Decía Albert Einstein, "temo el día en que la tecnología sobrepase nuestra humanidad, porque entonces el mundo tendrá una generación de idiotas". Y a mí, qué quieren que les diga, se me encoge el corazón cuando veo a tantos niños por las calles, con mochila del cole a la espalda, y que en lugar de estar jugando en un parque rompiendo zapatos y produciéndose magulladuras en las rodillas con sus juegos, se les vean cabizbajos, sin mirar al frente, a punto de que los atropelle un automóvil (coche) y moviendo sobre un móvil los pulgares de sus manos a un galope que para sí lo quisiera un caballo de carreras, metidos en su callado pensamiento, olvidando sus energías juveniles para perderlas en una viciosa esclavitud instalada en sus jóvenes cerebros de los que se hace dueña, y con ese poder invisible que es la influencia. Y unos y otros luchando por ver quien tiene el mejor y más caro Iphone, Mac, Smartphone, Ipod, Ipad, Alpha, Mp3... y así un largo etcétera que marearía a un santo.
##########
- Tareas obligatorias -
A - Convierte en una lista breve el párrafo del texto de lectura que empieza con "Decía Albert Einstein" y conserva sus datos principales.
B - Según la cita de Einstein que recoge el texto de lectura, ¿qué tendrá el mundo cuando la tecnología sobrepase nuestra humanidad?

(Registros de señalización de texto y elementos)
##########
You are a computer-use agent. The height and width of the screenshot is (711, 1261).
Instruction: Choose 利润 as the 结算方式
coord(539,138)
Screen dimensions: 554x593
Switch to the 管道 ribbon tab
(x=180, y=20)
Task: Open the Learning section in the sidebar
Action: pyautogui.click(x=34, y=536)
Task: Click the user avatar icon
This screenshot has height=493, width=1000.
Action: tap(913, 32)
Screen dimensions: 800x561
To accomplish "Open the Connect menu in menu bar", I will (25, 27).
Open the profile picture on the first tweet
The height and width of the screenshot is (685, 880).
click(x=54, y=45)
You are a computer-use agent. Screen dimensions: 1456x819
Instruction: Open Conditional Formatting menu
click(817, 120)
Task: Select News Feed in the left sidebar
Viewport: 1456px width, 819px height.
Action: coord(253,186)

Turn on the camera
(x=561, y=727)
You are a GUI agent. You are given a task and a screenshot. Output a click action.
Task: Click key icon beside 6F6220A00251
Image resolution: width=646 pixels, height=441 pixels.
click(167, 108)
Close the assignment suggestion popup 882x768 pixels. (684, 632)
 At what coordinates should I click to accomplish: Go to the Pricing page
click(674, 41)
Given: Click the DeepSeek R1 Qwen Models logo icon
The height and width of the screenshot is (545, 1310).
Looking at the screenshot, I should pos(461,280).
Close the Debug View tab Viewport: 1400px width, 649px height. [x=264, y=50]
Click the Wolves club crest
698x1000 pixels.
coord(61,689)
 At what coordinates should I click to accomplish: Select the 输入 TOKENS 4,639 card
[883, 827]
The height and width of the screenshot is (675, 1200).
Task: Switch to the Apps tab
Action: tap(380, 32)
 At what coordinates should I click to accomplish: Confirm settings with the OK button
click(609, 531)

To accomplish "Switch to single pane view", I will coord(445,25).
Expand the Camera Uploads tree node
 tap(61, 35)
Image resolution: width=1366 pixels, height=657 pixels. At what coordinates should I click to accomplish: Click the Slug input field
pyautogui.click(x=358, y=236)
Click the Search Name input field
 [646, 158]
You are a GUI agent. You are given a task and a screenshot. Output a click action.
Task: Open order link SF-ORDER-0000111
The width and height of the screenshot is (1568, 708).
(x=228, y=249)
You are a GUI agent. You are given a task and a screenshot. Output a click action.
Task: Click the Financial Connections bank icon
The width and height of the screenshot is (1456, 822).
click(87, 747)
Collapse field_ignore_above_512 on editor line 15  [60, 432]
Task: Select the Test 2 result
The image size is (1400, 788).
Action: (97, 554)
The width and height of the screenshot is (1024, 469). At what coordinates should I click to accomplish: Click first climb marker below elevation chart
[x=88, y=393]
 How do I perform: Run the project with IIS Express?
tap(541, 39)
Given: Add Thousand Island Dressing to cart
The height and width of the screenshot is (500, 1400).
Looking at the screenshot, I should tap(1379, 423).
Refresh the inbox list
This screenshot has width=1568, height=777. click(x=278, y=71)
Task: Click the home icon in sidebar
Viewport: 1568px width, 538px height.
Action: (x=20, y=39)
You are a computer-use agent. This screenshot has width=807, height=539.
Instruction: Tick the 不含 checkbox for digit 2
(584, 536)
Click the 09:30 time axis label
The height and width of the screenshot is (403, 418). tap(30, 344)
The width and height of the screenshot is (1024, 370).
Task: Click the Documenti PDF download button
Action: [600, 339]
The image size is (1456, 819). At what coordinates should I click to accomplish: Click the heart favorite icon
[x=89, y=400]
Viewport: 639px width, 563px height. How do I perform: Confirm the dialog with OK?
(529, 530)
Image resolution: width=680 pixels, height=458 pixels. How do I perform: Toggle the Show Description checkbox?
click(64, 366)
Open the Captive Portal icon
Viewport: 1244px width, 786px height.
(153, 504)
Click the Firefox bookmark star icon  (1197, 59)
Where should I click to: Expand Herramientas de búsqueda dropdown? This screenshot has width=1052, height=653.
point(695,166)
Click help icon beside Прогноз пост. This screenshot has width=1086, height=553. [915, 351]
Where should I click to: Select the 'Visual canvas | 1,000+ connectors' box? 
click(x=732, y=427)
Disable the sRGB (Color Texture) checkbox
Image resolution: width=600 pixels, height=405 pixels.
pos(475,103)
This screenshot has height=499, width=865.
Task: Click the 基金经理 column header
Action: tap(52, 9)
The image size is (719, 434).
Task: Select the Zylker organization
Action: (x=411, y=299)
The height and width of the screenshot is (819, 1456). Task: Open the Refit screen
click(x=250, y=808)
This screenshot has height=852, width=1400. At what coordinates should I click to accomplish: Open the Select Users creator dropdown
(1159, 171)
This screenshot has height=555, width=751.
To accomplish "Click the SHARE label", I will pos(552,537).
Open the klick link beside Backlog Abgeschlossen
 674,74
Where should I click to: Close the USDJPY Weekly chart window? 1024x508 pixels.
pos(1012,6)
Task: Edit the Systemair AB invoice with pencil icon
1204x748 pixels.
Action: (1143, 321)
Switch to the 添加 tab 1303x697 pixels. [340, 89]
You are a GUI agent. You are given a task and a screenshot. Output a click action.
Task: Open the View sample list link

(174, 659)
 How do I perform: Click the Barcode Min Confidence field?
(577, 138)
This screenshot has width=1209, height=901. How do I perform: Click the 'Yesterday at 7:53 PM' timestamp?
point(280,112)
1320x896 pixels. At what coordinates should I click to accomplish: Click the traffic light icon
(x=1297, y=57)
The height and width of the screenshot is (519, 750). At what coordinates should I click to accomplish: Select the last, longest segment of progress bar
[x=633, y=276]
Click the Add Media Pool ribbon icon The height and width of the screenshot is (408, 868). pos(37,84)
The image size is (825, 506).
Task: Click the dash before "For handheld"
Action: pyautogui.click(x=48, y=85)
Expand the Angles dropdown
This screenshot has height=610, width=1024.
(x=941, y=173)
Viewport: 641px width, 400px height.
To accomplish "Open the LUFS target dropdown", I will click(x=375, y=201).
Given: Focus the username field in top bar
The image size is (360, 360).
##########
- Respuestas -
A -
- Cita atribuida a Albert Einstein: teme el día en que la tecnología sobrepase nuestra humanidad, porque entonces el mundo tendrá una generación de idiotas.
- A quien escribe se le encoge el corazón al ver a muchos niños por la calle con la mochila del colegio.
- En lugar de jugar en un parque, van cabizbajos y sin mirar al frente, a punto de que los atropelle un coche, moviendo a toda velocidad los pulgares sobre el móvil.
- Absortos en su callado pensamiento, olvidan sus energías juveniles en una viciosa esclavitud que se adueña de sus cerebros mediante la influencia.
- Compiten por tener el mejor y más caro Iphone, Mac, Smartphone, Ipod, Ipad, Alpha, Mp3 y un largo etcétera.

B - Una generación de idiotas.